Graffitis, animação e petiscos enchem Alameda das Palmeiras

Durante quatro dias, o Festival Cara ou Coroa encheu de cor o bairro da Alameda das Palmeiras, na Bela Vista, com a pintura de nove murais gigantes nas empenas dos edifícios viradas para a avenida Belo Horizonte.

Pelas mãos de dez talentosos artistas de renome (cinco nacionais e cinco internacionais), foi criado um pequeno museu a céu aberto, cuja conceção atraiu largas dezenas de curiosos que quiseram acompanhar de perto o processo criativo dos writers Bane & Pest (dupla composta por um suíço e um cipriota), do brasileiro Utopia, do alemão Norm, do espanhol Tretze, e dos portugueses Nark, Mar, Smile, do setubalense Samina, e do Projeto Matilha, de Ricardo Romero.

O festival, organizado pela Câmara Municipal de Setúbal e pela ACUParte – Associação Cultural, com o apoio da Junta de Freguesia de São Sebastião e dos moradores do bairro, no âmbito do programa Nosso Bairro, Nossa Cidade, teve como objetivo valorizar o bairro através da arte do graffiti, mas também criar um novo ponto de interesse turístico e cultural na cidade, capaz de atrair público de outros bairros, de outras cidades e até de outros países.

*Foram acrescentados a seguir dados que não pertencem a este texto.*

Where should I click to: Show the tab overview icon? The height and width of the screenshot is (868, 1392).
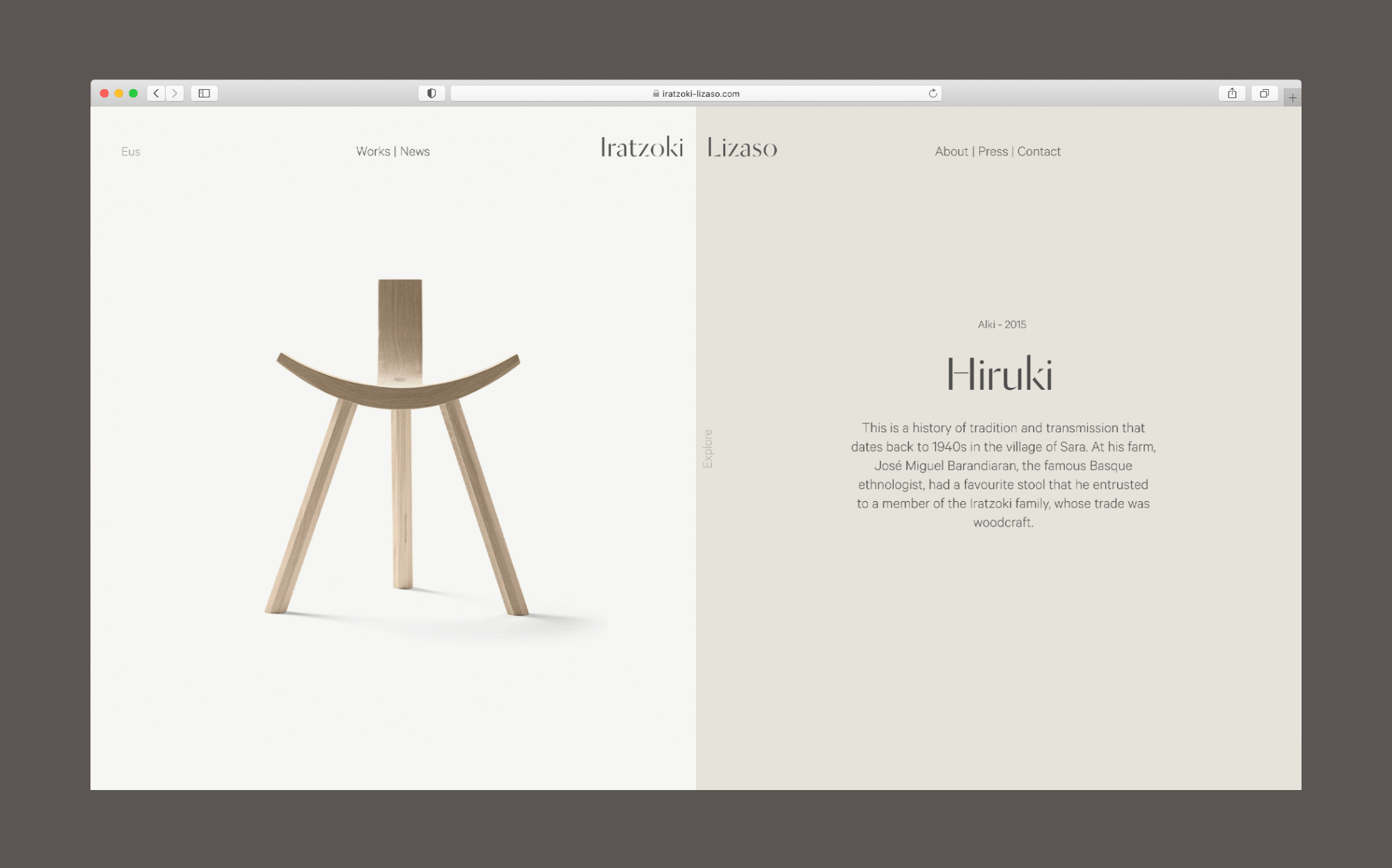[1265, 93]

Infância, sonho, esperança, fantasia, são alguns dos temas presentes nos murais que pretendem transmitir aspetos positivos da Bela Vista e convidar a população a visitar aquela zona da cidade, incentivando a um novo olhar sobre um bairro muitas vezes injustamente ostracizado.

O entusiasmo e a satisfação dos moradores foram notórios durante todo o processo, assim como o orgulho demonstrado por verem o seu bairro mais apelativo, colorido e reabilitado, graças a ações de recuperação do exterior dos edifícios, realizadas pela Câmara Municipal, e à intervenção da Junta de Freguesia de São Sebastião (JFSS) na limpeza dos espaços verdes.

Além das intervenções artísticas nos edifícios, o festival contou ainda com um programa de animação, da responsabilidade dos próprios moradores, com a ajuda de técnicos da autarquia e apoio logístico da JFSS, onde não faltaram a dança e a música, num espetáculo apresentado por jovens do bairro, com artistas do bairro, onde houve também espaço para atuações de talentos de outros pontos da cidade.

Artesanato e gastronomia multicultural completaram a oferta do festival que teve como lema “Um Povo Um Mundo” e que integrou o programa municipal comemorativo do Mês da Juventude.